Ähnliches läßt sich noch von manchen alten Verkehrsverbindungen anführen.

Römische Heerstraßen und Handelswege.

Mit der Herrschaft der Römer begann eine weitere und sehr wichtige Fortentwickelung des Straßenbaues. Zum erfolgreichen Fortgang ihrer Eroberungen und zur Behauptung der unterworfenen Länder bedurften die Römer eines Netzes von durch Kastelle und Stationen gesicherten Straßenverbindungen (viae militares). Schon in Italien zeichnete sich dieses große Kulturvolk besonders durch die Anlage großartiger S. aus, von welchen die 40 deutsche Meilen lange sogen. Appische Straße (via Appia) zwischen Rom und Capua, die 315 v. Chr. erbaut und später bis Brundusium verlängert wurde, die berühmteste ist. In Verbindung mit derselben stand die vom Kaiser Domitian angelegte via Domitiana von Sinuessa bis nach Puteoli. Zu den ältesten römischen Militärstraßen gehört ferner die via Flaminia, 220 v. Chr. vom Zensor C. Flaminius angelegt, von Rom durch Etrurien nach Ariminum, mit zwei Fortsetzungen: der vom Konsul M. Ämilius Lepidus 188 v. Chr. angelegten via Aemilia, von Ariminum nach Aquileja führend, und der gleichnamigen von M. Ämilius Scaurus 115 v. Chr. angelegten Straße, die über Pisa und Cumä nach Ligurien führte. Eine Seitenstraße der via Appia war die nach Kampanien führende via Campana, die mit der via Albana und Tusculana in Verbindung stand. Die Via Cassia führte von Rom nach der Militärkolonie Florentia in Etrurien (dem heutigen Florenz). Eine der schönsten und längsten römischen S. war die via Valeria, welche von Rom durch das Gebiet der Sabiner, Äquer und Marser bis an das Gebiet der Päligner sich erstreckte, als Fortsetzung der via Tiburtina, die in östlicher Richtung nach Tibur führte. Die Via Latina führte vom capenischen Thor durch das Liristhal bis Teanum und mündete schließlich in die Via Appia. Die Via Ostiensis ging auf der Westseite des Tiber bis zur Mündung desselben bei Ostia. Die via Postumia verband Cremona und Mantua. In den jenseit der Alpen liegenden schnell unterworfenen Ländern benutzten die Römer die angeführten Handelswege zum raschen Vorschieben ihrer Legionen, aber es waren doch auch noch, namentlich an der germanischen Grenze, zum Schutze derselben neue Marschlinien nötig.
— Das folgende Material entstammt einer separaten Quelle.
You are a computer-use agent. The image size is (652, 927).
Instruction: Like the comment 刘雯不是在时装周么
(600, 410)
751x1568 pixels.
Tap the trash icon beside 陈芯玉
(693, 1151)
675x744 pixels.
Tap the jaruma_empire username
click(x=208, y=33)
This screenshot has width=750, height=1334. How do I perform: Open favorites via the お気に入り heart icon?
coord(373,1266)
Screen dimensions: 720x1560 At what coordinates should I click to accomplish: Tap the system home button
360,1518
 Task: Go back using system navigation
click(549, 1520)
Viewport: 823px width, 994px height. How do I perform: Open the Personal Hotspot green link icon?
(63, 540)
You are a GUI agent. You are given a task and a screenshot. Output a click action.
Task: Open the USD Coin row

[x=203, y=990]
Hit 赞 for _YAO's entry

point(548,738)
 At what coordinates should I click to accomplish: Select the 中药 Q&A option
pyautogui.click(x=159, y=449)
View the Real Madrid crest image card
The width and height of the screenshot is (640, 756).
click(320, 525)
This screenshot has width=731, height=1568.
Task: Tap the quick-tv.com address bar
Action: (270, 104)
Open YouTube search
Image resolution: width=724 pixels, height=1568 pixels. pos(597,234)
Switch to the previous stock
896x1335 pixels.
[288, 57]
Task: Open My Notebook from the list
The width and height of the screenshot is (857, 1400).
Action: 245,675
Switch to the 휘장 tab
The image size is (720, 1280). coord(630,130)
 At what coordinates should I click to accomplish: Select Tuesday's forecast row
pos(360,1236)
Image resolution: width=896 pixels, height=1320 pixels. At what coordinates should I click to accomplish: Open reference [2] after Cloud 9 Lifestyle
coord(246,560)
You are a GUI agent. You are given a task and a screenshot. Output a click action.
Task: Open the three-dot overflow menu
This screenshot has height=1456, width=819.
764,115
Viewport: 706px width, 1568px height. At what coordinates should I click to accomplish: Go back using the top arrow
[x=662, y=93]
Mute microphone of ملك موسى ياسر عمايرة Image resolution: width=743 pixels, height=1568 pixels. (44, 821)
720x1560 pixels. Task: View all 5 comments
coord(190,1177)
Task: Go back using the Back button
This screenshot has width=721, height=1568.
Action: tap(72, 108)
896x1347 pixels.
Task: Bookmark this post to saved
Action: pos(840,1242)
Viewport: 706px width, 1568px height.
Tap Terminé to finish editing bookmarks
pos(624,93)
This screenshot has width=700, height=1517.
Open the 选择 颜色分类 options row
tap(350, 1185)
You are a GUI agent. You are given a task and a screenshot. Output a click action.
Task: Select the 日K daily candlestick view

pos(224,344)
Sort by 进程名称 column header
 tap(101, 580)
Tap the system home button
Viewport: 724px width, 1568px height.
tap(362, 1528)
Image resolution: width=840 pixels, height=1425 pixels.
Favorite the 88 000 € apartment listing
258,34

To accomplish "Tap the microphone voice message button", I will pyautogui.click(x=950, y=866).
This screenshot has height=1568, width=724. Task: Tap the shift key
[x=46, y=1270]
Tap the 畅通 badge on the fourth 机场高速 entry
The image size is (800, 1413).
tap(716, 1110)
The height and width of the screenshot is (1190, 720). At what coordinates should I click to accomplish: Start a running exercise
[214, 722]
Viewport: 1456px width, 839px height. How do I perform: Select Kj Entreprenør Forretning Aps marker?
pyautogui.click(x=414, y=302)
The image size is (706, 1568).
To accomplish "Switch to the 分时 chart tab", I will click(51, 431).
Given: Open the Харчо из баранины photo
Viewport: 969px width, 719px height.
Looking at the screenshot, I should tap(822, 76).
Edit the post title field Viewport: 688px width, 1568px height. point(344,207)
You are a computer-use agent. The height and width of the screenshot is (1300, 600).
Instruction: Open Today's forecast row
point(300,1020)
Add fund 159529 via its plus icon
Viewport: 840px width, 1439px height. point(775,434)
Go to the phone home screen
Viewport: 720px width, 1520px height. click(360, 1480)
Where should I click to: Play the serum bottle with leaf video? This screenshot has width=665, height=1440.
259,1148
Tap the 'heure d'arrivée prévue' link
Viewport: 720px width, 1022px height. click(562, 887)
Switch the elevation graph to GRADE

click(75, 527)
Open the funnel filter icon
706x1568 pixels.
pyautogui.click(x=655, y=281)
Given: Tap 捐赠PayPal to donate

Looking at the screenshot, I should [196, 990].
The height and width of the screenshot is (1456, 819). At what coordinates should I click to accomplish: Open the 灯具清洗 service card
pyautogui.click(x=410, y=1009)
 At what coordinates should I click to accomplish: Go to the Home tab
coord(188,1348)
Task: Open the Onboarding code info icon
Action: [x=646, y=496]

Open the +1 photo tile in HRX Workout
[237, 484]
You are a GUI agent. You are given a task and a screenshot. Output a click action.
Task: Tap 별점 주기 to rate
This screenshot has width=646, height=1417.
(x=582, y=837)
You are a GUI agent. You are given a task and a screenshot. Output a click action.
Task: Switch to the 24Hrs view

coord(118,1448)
Zur Zeit der Römerherrschaft bestanden schon folgende S. über die Alpen zur Verbindung von Italien mit Gallien und Germanien: 1) Über die Cottischen Alpen von Augusta Taurinorum (Turin) nach Arelate (Arles) im Süden von Gallien. 2) Über den Kleinen Bernhard (Alpes Grajae) von Augusta Praetoria nach Vienna (Vienne) und Lugdunum (Lyon). 3) Über den Großen Bernhard (Summus Poeninus) von Aosta nach Octodurum (Martigny) und von da über Vevey, Avenches nach Augusta Rauracorum (Augst bei Basel). 4) Die S. von Mediolanum (Mailand) über die Rätischen Alpen nach Brigantium (Bregenz): a) über den Splügen, b) über den Septimer von Chiavenna aus, c) von Como aus über den Bernhardin nach Chur. 5) Die Straße von Verona über den Arlberg nach Brigantium. Diese Straße, von hier mit Augsburg in Verbindung, ist unter dem Namen Via Claudia bekannt. 6) Die Straße über den Brenner und von da über Partenkirchen nach Augsburg wurde erst in der letztern Zeit der Römerherrschaft nutzbar gemacht. An diese S. reiht sich die Hauptquerverbindung von Lyon und Vienne an dem Rhône nach Genf und Vevey an. Ebenso von Bedeutung waren die S. von Lousanna (Lausanne) über den Jura nach Vesontio (Besançon) und von da über das heutige Belfort nach dem Oberrhein, nämlich nach Augusta Rauracorum und nach Argentoratum (Straßburg).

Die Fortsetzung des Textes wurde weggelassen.